Generative quantum machine learning has gained significant attention for its ability to produce quantum states with desired distributions. Among various quantum generative models, quantum denoising diffusion probabilistic models (QuDDPMs) [Phys. Rev. Lett. 132, 100602 (2024)] provide a promising approach with stepwise learning that resolves the training issues. However, the requirement of high-fidelity scrambling unitaries in QuDDPM poses a challenge in near-term implementation.

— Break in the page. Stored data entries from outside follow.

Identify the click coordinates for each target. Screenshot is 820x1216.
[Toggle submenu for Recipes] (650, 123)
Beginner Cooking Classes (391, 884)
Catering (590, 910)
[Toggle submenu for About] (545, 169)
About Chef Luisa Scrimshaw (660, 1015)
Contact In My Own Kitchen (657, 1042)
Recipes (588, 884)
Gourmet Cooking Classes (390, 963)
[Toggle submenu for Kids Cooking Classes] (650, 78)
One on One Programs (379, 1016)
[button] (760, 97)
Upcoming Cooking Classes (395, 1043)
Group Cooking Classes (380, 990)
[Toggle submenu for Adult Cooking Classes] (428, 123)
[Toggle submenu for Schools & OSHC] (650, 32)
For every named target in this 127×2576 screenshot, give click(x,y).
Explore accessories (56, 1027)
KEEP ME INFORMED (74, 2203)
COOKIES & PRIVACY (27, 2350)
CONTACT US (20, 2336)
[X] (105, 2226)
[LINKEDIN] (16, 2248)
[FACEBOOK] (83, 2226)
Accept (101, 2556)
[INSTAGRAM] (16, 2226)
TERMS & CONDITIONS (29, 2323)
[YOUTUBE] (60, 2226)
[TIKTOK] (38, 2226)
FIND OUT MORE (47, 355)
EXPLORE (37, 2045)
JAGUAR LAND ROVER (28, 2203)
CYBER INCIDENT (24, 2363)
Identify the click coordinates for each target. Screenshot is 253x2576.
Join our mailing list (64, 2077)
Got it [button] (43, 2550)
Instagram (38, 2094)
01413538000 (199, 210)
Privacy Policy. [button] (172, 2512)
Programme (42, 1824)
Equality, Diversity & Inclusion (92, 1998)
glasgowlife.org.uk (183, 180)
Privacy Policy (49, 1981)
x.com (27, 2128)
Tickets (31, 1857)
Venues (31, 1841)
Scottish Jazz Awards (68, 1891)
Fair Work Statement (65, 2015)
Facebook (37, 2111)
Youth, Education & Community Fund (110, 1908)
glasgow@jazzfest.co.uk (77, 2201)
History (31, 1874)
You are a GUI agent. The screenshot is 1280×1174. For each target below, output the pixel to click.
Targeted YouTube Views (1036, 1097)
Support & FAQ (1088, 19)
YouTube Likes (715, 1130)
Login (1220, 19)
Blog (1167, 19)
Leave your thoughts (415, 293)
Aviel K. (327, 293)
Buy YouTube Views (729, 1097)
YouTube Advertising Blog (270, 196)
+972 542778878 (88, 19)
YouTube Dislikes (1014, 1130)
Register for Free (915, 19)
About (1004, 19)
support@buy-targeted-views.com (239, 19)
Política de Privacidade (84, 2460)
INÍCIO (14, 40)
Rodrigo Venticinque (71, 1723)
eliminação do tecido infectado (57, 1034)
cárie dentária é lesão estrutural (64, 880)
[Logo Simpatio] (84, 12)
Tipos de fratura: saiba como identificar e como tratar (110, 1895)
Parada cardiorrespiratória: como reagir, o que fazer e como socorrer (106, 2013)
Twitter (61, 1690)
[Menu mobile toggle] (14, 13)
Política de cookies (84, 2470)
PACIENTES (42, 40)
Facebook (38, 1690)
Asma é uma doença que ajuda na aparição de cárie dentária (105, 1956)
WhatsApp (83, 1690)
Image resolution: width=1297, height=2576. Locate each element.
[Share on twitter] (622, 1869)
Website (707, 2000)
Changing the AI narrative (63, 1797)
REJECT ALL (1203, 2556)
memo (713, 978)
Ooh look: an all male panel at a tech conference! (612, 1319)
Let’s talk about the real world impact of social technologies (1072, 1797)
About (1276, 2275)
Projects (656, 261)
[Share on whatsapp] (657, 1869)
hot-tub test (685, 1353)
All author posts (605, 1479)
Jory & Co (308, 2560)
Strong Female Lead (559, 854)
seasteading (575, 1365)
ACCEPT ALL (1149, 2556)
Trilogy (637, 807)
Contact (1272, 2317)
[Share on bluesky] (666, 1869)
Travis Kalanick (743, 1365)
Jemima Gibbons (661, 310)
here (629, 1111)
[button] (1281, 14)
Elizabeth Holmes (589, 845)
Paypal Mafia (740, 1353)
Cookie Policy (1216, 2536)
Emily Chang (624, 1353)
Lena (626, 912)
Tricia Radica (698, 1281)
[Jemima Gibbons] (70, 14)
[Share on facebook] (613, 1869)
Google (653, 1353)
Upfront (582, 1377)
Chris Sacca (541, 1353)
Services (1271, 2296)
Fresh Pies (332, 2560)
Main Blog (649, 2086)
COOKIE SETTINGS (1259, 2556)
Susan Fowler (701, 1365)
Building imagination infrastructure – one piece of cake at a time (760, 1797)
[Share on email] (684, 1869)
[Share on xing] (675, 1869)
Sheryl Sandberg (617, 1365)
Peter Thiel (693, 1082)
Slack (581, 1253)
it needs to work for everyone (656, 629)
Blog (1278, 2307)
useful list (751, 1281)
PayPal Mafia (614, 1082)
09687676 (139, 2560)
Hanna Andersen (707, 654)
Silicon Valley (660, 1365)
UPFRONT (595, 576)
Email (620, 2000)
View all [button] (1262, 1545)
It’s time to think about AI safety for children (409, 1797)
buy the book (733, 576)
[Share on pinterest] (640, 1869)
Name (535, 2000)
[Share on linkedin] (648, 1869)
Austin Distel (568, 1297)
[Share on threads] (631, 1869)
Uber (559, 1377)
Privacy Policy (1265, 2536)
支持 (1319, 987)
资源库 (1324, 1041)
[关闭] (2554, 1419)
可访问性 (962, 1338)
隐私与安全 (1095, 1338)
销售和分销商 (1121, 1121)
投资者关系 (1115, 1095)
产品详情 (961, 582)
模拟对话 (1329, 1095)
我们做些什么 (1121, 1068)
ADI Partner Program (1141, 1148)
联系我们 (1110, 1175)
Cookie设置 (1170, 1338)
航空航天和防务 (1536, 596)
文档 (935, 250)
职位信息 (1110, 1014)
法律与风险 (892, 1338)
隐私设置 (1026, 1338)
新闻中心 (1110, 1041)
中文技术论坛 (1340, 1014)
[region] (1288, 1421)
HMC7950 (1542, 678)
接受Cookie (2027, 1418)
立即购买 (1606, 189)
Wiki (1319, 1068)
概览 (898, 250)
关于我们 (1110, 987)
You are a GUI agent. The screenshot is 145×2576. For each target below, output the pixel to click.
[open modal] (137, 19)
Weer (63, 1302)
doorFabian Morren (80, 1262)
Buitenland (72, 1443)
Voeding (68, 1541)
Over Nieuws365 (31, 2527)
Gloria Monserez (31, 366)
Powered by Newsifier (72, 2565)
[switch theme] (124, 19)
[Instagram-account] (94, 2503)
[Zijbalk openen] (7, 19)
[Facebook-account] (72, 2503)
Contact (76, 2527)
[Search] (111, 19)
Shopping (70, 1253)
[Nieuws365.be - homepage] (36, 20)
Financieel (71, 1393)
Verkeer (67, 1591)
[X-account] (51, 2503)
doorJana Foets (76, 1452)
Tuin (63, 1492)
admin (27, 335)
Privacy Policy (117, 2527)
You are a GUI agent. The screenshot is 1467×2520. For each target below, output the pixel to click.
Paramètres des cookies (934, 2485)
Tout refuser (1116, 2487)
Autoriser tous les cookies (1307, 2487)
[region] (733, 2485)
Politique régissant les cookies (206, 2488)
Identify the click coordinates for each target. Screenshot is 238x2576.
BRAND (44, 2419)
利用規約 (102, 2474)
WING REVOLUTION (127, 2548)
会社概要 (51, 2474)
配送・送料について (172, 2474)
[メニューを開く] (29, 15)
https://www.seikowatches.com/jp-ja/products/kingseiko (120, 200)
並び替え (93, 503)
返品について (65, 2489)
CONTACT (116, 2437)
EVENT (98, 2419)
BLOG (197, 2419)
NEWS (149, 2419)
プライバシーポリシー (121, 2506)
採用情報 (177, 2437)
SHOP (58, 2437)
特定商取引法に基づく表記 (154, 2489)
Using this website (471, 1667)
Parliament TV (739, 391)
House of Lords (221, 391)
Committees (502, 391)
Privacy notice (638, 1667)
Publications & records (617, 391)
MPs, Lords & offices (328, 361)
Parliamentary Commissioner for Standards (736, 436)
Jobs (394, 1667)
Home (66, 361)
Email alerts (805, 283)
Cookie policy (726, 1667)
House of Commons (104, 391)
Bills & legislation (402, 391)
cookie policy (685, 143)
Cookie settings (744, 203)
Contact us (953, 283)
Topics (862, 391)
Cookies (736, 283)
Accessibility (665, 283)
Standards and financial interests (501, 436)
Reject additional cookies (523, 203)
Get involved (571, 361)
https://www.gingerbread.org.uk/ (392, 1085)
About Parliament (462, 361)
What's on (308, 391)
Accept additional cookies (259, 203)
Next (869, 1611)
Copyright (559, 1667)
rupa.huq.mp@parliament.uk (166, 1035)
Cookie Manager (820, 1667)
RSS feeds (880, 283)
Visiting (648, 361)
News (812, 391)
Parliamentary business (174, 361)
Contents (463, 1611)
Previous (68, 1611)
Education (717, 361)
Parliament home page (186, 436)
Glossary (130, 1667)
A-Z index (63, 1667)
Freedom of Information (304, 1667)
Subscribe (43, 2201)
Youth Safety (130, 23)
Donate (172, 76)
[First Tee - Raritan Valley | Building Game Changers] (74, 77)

We propose the \textit{mixed-state quantum denoising diffusion probabilistic model} (MSQuDDPM) to eliminate the need for scrambling unitaries. Our approach focuses on adapting the quantum noise channels to the model architecture, which integrates depolarizing noise channels in the forward diffusion process and parameterized quantum circuits with projective measurements in the backward denoising steps. We also introduce several techniques to improve MSQuDDPM, including a cosine-exponent schedule of noise interpolation, the use of single-qubit random ancilla, and superfidelity-based cost functions to enhance the convergence. We evaluate MSQuDDPM on quantum ensemble generation tasks, demonstrating its successful performance.

翻译：生成式量子机器学习因其能够产生具有期望分布的量子态而受到广泛关注。在各种量子生成模型中，量子去噪扩散概率模型（QuDDPMs）[Phys. Rev. Lett. 132, 100602 (2024)] 通过逐步学习提供了一种有前景的方法，解决了训练难题。然而，QuDDPM 对高保真度置乱幺正算子的要求给近期实现带来了挑战。我们提出了\textit{混合态量子去噪扩散概率模型}（MSQuDDPM）以消除对置乱幺正算子的需求。我们的方法侧重于将量子噪声信道适配到模型架构中，该架构在前向扩散过程中整合了去极化噪声信道，并在反向去噪步骤中使用了带投影测量的参数化量子电路。我们还引入了若干技术以改进MSQuDDPM，包括噪声插值的余弦指数调度、单量子比特随机辅助比特的使用，以及基于超保真度的代价函数以增强收敛性。我们在量子系综生成任务上评估了MSQuDDPM，证明了其成功的性能。